Low-cost, portable shelving with a professional look

For the budget-conscious, here is a wall-hung arrangement of plain, unfinished pine shelves that is both practical and good-looking.

The whole assortment of 12-inch-wide pine shelves and brushed stainless steel brackets was bought at a local lumber store and installed by New Yorker Donald Kotter in the tiny office-study of a walk-up bachelor apartment.

Since the wall is 12 feet long, Mr. Kotter bought 12-foot-long lumber so shelves would have an unbroken, wall-to-wall fit. ''This gave them a customized look from the outset,'' he explains, ''even though everything about them was low-cost and standard and straight out of the lumberyard.''

He carted the shelves up the stairs himself. But some apartment dwellers, he cautions, might have a problem getting 12-foot-long shelves indoors, and would need to have them cut into two sections.

The only finish the designer gave the plain pine timbers was a light sanding and a coat of wax. To give unity and to carry the unfinished pine look around the room, he bought inexpensive shutters (at the same lumberyard) to place at the two windows in the small, sunny room. The table-desk, which appears to be part of the arrangement, is a Finnish classic. It could also be an inexpensive, do-it-yourself table made out of a flush door and set on 4-by-4-inch pine legs, or manufactured legs, all of which are available at lumber stores everywere.

The whole arrangement is portable. It can easily be moved or recut and rearranged to fit new spaces.

Why does this group of shelves look more professional than most homemade efforts? ''Composition is the key,'' Mr. Kotter explains. ''I didn't just put the shelves a foot apart and let it go at that. I considered carefully what I wanted each shelf to do and contain, and exactly how I wanted each to function.''

He placed the first shelf at table height. It holds a portable typewriter, pencils, dictionary, and other supplies that extend the usefulness of the table-desk, and it makes the two surfaces appear as one. Having placed the initial shelf, he sat at the desk and stood in front of the wall to determine where different things would be easiest to reach. Function can almost dictate the arrangement of shelves, he says, if you think through logically what you want, and where.

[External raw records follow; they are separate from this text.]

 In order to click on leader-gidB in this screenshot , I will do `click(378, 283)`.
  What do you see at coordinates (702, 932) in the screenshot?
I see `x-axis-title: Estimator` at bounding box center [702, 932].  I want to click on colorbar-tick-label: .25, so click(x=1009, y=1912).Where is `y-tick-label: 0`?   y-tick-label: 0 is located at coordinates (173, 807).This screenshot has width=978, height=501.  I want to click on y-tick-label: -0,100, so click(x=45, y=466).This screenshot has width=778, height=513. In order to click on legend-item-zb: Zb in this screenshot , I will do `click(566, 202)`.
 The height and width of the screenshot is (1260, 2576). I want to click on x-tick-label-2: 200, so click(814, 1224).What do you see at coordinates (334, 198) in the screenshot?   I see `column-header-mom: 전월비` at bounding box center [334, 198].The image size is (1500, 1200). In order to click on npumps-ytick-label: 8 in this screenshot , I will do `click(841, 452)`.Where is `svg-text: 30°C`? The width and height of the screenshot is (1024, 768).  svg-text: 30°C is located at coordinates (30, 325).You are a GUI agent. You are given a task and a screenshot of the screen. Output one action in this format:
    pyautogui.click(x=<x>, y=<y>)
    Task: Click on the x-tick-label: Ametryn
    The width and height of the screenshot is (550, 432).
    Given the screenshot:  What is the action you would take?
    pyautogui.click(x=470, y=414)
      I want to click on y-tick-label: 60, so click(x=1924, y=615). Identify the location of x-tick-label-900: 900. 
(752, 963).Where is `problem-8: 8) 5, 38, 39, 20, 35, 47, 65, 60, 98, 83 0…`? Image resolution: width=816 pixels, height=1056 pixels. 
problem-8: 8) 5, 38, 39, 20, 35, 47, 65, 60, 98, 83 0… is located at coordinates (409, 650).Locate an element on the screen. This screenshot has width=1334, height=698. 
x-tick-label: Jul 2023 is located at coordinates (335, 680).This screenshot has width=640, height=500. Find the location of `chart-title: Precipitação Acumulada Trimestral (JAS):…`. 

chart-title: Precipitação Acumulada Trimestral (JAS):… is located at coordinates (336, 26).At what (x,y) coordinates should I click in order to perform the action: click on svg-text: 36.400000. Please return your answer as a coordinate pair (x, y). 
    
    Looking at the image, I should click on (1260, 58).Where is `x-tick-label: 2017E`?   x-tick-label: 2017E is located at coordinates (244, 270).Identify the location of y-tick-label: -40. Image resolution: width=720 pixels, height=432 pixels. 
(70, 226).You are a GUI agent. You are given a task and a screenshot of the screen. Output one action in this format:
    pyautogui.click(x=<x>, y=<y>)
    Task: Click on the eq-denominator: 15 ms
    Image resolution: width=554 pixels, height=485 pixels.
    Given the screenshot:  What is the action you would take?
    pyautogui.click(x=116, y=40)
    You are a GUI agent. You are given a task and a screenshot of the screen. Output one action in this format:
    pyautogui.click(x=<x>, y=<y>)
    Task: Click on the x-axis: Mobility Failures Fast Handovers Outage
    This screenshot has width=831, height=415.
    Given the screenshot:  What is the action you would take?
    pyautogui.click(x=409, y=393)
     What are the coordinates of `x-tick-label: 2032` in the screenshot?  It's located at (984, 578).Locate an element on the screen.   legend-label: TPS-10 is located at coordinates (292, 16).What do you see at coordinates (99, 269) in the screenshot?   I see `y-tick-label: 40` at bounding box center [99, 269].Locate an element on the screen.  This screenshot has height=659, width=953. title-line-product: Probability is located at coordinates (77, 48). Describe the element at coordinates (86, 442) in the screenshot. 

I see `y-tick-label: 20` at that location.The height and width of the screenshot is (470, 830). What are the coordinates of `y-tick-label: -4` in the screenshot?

''I'm a magazine collector,'' he says, ''so I arranged stacks of four or five copies of older references on a higher shelf. I placed shallow stacks of current magazines on a lower level, with just five or six inches between shelves. Books require deeper space. I put one shelf at eye level for certain art objects and books, and a bottom one at what I call 'storage level,' where heavier boxes and a typewriter case can be placed without destroying the illusion of an uncluttered, artistic arrangement above.''

He terms this shelf a ''visual trick,'' because it is placed high enough to leave the floor free, yet defines itself as a place for putting big things out of the way. He places no shelf higher than he can reach, which means there is plenty of airiness left at the top of the room.

Once all the more practical determinations are made, he says, it's important to try the shelves in place and stand back across the room to see if the proportions please the eye; to get the ultimate effect, you must remember that ''composition is everything.''

Mr. Kotter, now a partner in the firm Design Multiples, chose architect's lamps to light the room because of their flexible arms and shades. One is turned up to create a soft, indirect light bounced off the ceiling. The other is pulled down over the table for work or study.